The Secession adopted Pallas Athene as their protectress (left). In this painting new elements such as the use of gold and the transformation of anatomy into ornament will determine Klimt’s later work. ‘Our Secession is not a confrontation of young artists against old ones, but a struggle to revalue artists against hawkers that make believe they are artists and that have a commercial interest in preventing art from flourishing’. This declaration by Hermann Bahr, intellectual godfather of the Secessionists, served as an emblem for the foundation of the Viennese Secession in 1897, which was presided by Klimt.

The Viennese Secession played a central role in the development and diffusion of Modernism in painting and in the field of applied arts as a stylistic countercurrent against the official academic school and bourgeois conservatism of the time. This rebellion was so powerful its immediate success was translated into a utopic enterprise: the transformation of society through art. Klimt was a regular collaborator in the Secession magazine Ver Sacrum. The movement enabled the construction of the building for the Secession, designed by the architect Joseph Maria Olbrich.
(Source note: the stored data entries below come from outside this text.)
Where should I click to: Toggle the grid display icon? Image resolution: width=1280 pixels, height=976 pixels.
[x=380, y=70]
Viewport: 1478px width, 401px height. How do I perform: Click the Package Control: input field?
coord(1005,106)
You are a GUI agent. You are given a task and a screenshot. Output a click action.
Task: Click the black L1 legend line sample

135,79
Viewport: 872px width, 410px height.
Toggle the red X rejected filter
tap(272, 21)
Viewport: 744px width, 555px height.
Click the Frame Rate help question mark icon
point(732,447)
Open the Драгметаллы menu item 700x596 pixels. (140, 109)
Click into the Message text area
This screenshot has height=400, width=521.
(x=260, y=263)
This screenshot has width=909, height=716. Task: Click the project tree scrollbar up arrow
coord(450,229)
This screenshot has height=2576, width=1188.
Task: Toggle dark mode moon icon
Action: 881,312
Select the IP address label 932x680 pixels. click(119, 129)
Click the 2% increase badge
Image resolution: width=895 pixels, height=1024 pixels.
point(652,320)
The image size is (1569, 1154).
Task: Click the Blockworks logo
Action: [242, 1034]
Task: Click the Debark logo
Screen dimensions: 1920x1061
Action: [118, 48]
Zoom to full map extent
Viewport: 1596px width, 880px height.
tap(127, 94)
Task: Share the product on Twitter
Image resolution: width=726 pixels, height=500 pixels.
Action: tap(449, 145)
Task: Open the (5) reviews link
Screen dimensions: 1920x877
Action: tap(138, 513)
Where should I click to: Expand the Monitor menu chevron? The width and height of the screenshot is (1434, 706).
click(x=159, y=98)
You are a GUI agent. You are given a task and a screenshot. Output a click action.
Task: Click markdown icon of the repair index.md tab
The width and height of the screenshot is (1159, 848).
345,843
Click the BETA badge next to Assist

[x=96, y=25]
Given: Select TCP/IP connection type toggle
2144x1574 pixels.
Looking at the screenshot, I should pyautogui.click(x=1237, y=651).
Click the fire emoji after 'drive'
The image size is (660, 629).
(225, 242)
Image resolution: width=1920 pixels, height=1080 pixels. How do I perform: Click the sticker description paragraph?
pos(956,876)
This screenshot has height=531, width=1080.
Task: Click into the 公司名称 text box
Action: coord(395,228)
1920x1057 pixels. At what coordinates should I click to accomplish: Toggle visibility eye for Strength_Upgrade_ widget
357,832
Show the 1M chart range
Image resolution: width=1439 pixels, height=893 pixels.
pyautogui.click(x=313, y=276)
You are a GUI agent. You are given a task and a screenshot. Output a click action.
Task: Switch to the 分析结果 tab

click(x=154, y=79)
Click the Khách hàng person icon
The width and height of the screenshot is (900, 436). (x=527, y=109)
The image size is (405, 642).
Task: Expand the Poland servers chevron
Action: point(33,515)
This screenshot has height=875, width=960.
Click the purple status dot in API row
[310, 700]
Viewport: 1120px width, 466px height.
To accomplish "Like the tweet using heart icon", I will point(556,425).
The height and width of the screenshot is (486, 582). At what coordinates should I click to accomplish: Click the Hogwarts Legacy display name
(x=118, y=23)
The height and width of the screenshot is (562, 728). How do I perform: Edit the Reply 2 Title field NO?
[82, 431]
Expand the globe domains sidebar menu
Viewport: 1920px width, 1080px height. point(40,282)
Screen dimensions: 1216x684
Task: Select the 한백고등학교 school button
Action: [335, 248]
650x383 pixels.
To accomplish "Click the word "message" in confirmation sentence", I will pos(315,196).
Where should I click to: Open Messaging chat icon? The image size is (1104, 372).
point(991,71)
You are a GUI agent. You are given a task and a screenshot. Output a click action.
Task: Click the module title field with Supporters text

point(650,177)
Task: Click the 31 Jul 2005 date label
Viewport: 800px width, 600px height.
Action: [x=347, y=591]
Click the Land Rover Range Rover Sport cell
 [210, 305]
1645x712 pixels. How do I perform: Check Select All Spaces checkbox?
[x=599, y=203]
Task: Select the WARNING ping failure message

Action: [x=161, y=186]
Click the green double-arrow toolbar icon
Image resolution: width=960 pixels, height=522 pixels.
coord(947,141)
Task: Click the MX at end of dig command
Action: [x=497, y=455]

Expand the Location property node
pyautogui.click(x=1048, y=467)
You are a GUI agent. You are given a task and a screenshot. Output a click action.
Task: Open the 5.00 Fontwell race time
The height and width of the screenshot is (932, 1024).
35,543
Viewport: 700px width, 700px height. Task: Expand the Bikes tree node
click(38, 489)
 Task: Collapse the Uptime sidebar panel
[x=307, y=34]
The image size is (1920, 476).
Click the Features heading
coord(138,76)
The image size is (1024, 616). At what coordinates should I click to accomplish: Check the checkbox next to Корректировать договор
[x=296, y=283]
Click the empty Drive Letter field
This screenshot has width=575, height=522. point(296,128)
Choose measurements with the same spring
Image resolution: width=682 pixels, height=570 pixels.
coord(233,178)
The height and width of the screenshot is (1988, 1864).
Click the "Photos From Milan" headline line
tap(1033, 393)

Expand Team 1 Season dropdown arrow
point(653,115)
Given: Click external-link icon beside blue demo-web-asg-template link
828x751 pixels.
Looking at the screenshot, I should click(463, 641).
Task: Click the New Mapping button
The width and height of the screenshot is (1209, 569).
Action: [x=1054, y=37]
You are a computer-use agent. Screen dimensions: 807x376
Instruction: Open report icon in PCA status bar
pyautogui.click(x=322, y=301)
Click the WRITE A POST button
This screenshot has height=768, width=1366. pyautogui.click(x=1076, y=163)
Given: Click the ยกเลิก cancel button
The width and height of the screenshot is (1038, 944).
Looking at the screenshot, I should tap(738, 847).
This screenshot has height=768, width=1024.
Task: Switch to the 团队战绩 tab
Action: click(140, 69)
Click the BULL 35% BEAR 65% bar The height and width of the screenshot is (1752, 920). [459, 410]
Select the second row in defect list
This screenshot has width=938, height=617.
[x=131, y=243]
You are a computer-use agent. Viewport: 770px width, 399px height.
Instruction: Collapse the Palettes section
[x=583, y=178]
A very important part of the Secession’s program was the emphasis on architecture and its insistence on the equality of all other arts. Many of the movement’s members were architects and designers and many of them were talented in painting, illustration, typography, and furniture and textiles design. Their versatility and interest in the unifying effects of style were patent in all forms of expression of the Secession. Each of the Secession’s exhibitions was a “a total work of art”. This term, invented by Richard Wagner, expressed the notion of a synthetic form of art that is larger than the sum of its parts.

Klimt’s utopic generation believed that only art could save people, thus the period’s tendency for uniting art. This idea motivated the Secession to make its XIV exposition a united work of art. The exposition was celebrated in 1902 in honor of Max Klinger, whose sculpture of Beethoven was the focus of the event. The whole exposition became an homage to Ludwig van Beethoven, a glorified musician in those years. Klimt and his friends saw in Beethoven the incarnation of a genius and in his work the glorification of the love and self-sacrifice capable of saving Humankind.

The exhibition’s opening ceremony included the fourth part of the Ninth Symphony, directed by Gustav Mahler, director of the Opera of Vienna. Klimt painted the Beethoven's frieze. This is his least known and most mystified work. The frieze was planned to remain only for the length of the exposition and was thus painted directly on the wall with light materials that could easily be removed. Fortunately, Klimt's work was perserved. Klimt had been questioning the meaning of life. This frieze tries to answer his questions through the depiction of Humankind’s salvation by the unique power of art and love.

The Stoclet frieze, painted around the theme of the new cycle of life, was the last wall Klimt decorated. The industrialist Adolphe Stoclet commissioned Klimt and Hoffman a “palace” in Brussels. Klimt designed a three-part mosaic of marble adorned with gold enamel and precious stones. This teamwork was a milestone in the history of art and became the creed of the 1920s Bauhaus movement as well as of Russian Constructivism. The difference with Constructivism and artists such as Le Corbusier, was that they offered their theories to serve the people, while Hoffman and Klimt could only work with patrons.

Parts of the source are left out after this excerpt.